Sunday, June 16, 2024

Afghan Female Staff to Continue Working From Home: Says UN

Immigration News

Nizamuddin Rezahi
Nizamuddin Rezahi
Nizamuddin Rezahi is a journalist and editor for Khaama Press. You may follow him @nizamrezahi on Twitter.

The United Nations on Friday said it will continue to keep Afghan female employees working from home after the Taliban enforced the ban on Afghan women working for the global organization.

Currently, the UN has some 3,300 Afghan staff, of whom 400 are female, who have been forced to remain at home and follow the restrictions imposed by the ruling regime.

Meanwhile, there are some 600 international female staff working for the UN agencies in the country, who have not been affected by the ban. The UN has said it will review its operations and keep Afghan staff at home until May 5, as the situation remains unchanged for female staff under the Taliban administration.

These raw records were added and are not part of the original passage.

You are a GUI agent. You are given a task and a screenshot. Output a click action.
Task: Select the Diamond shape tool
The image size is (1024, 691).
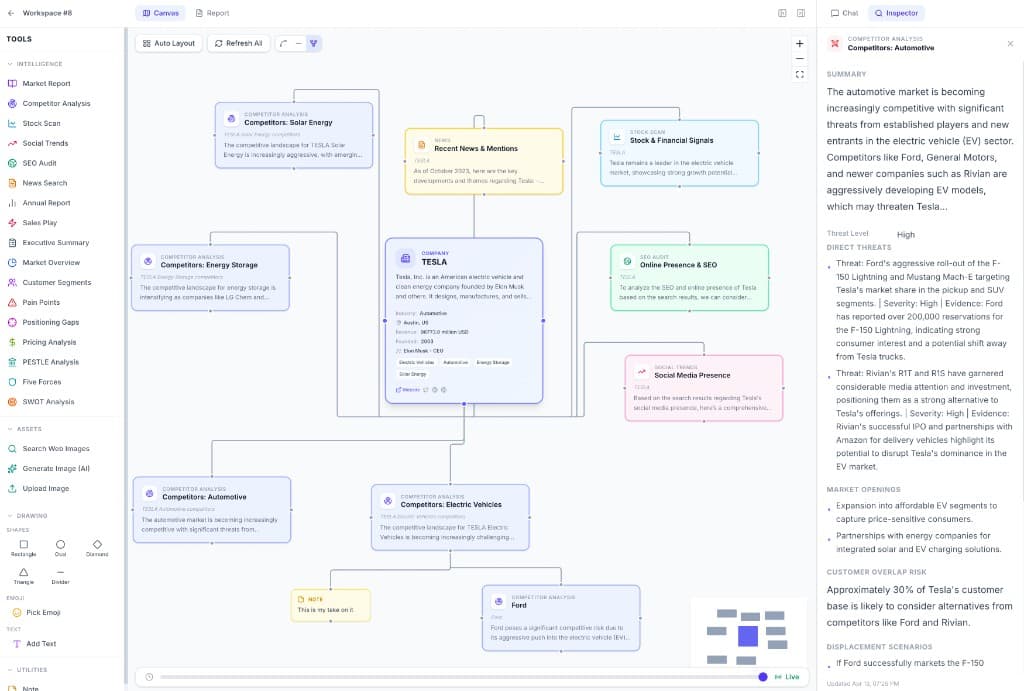[x=97, y=547]
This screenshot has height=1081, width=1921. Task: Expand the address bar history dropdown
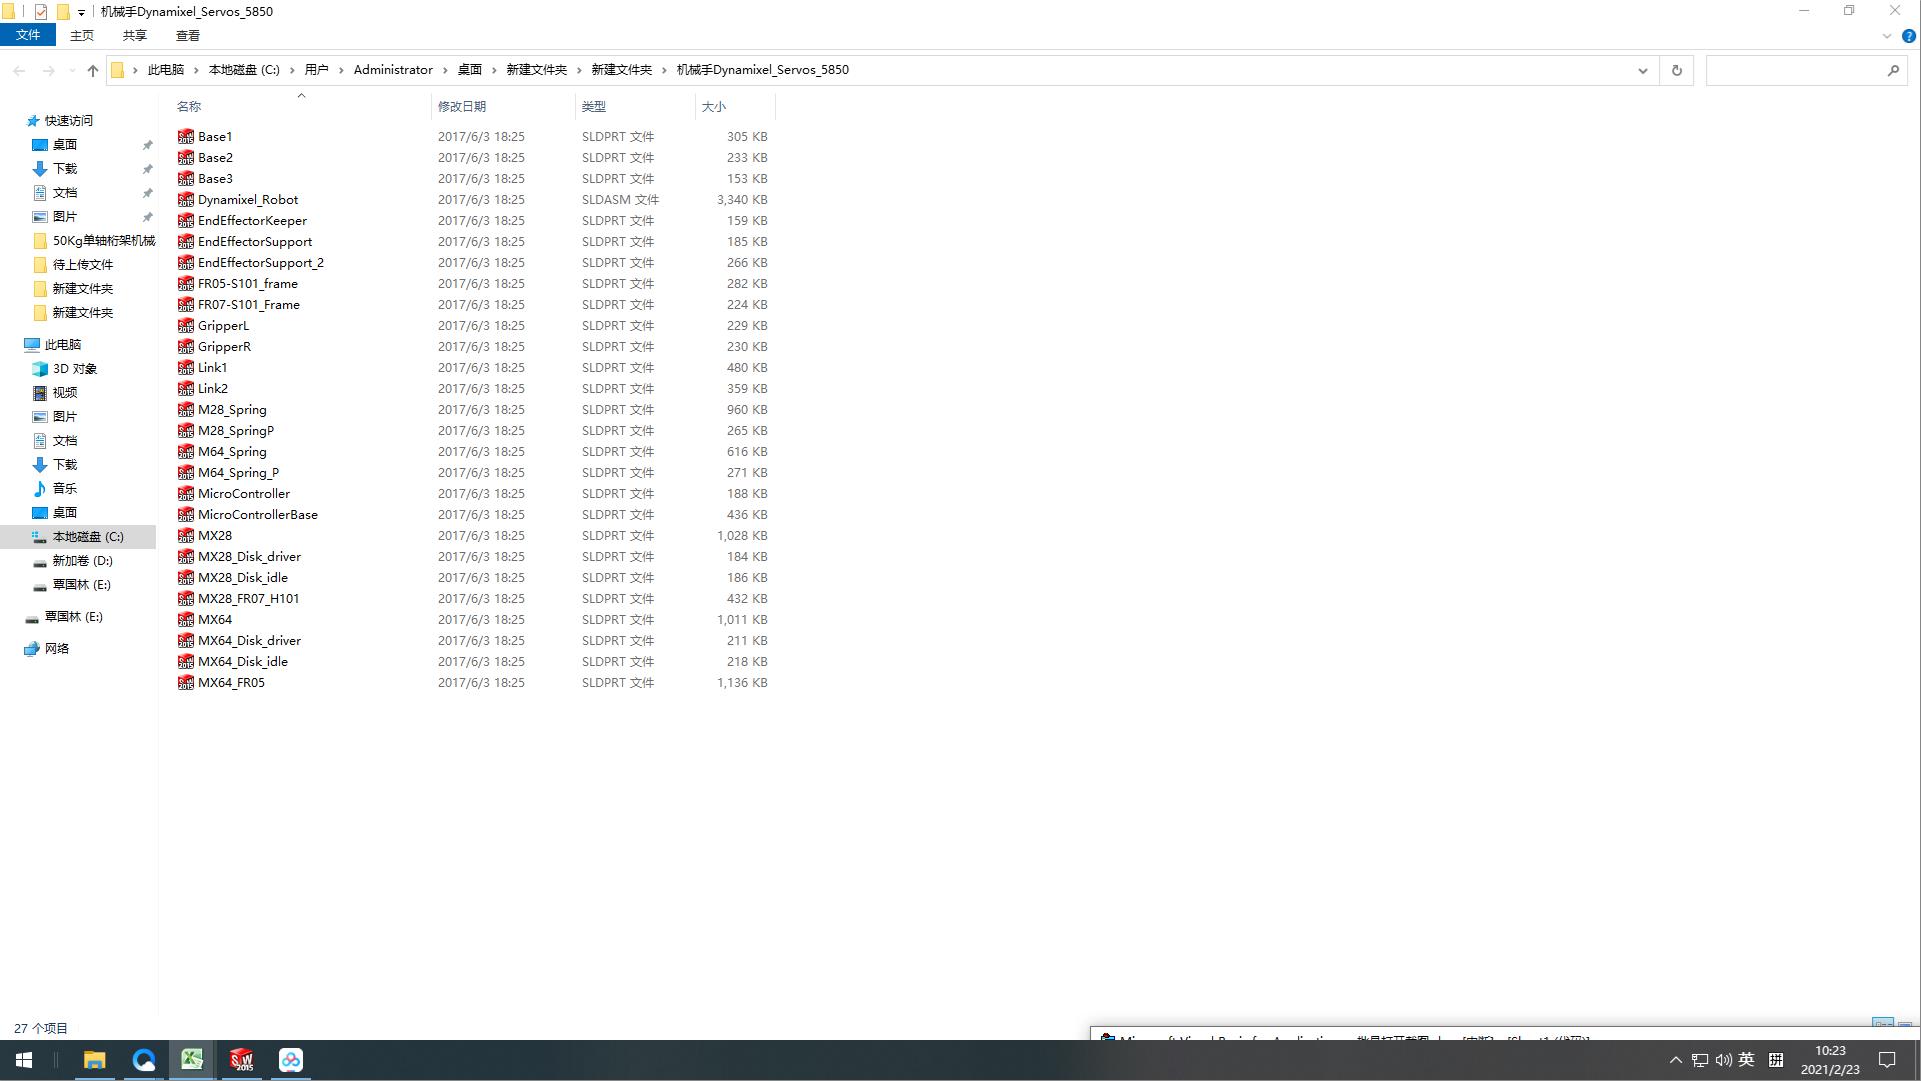point(1642,70)
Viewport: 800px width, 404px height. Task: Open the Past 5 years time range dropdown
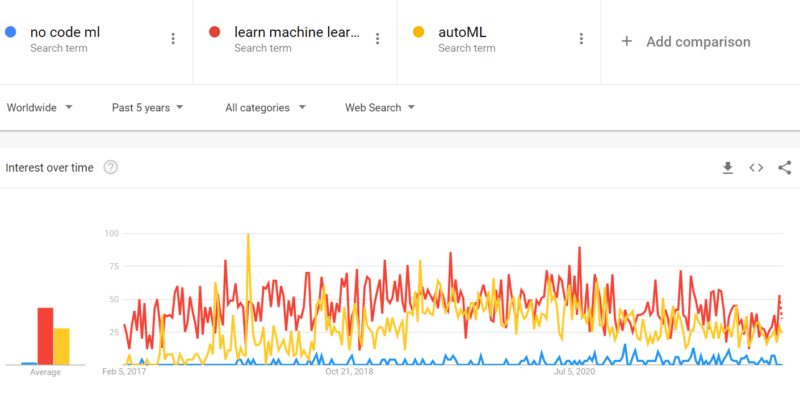click(147, 107)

Deputy UN spokesperson Farhan Haq said on Friday there had been no change to “our posture on the ground.” Reuters reported.

“We are working to come up with appropriate working modalities,” Haq told reporters in New York on Friday. “We obviously have challenges in our mission in Afghanistan because the needs of Afghan people are immense, and we intend to meet those needs, however, our operations are clearly faced with major obstacles,” he added.

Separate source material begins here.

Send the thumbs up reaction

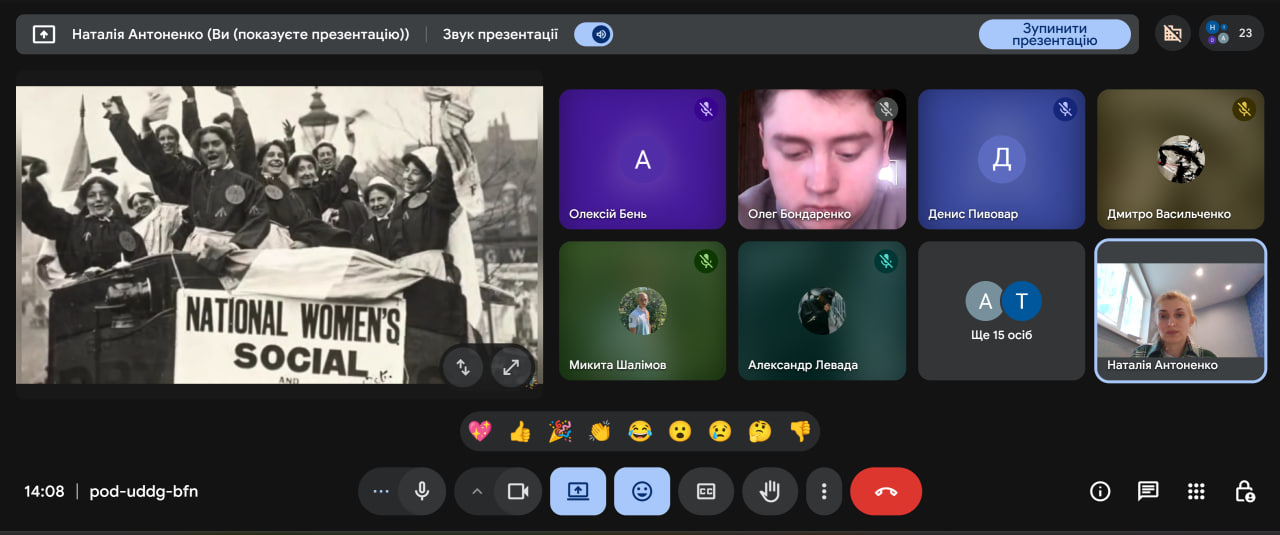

The Taliban administration’s crackdown on Afghan women and girls has adversely affected the inflow and distribution of humanitarian aid to the people of Afghanistan during these difficult times. With the continuation of the ban on women working for NGOs and girls attending universities and educational institutions, overall funding has decreased.

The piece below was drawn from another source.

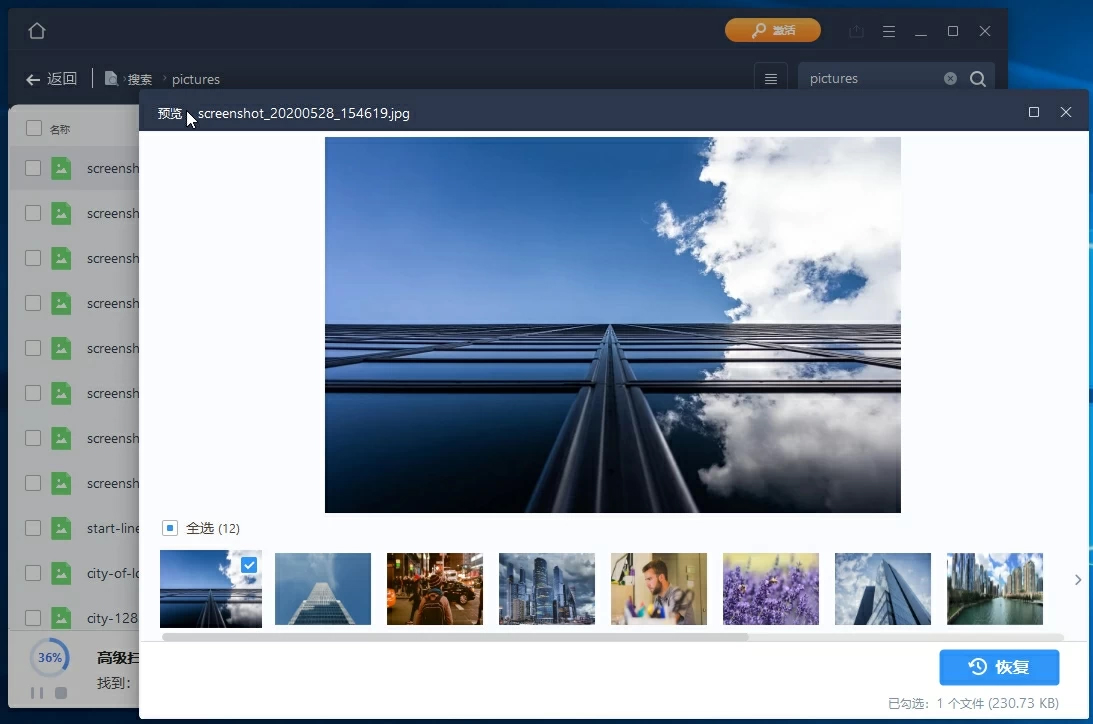
Task: Tick the checkbox next to the start-line file
Action: click(x=33, y=528)
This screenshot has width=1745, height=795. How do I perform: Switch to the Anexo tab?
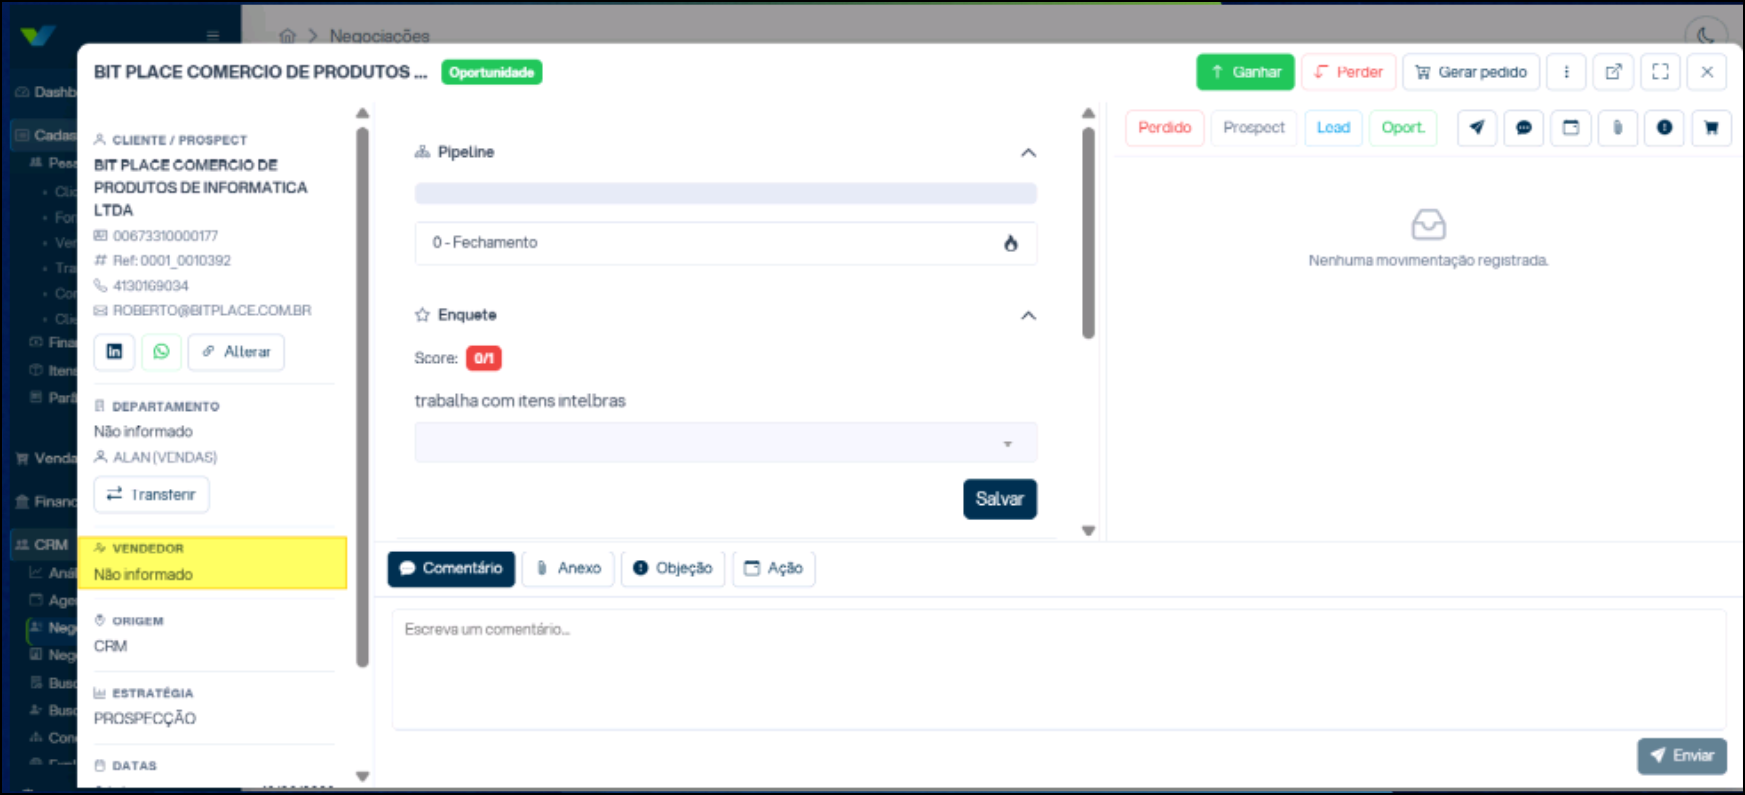[x=568, y=568]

Since the return of the Taliban to power in August 2021, the group has tightened control on women’s access to public life, including barring women from university and closing girls’ high schools, which prompted widespread condemnations.

Despite the international community’s pressure and Afghan pleading with the Taliban’s de facto regime to reverse their policy regarding the ban on women’s education and work, however, no tangible change is yet seen on the ground.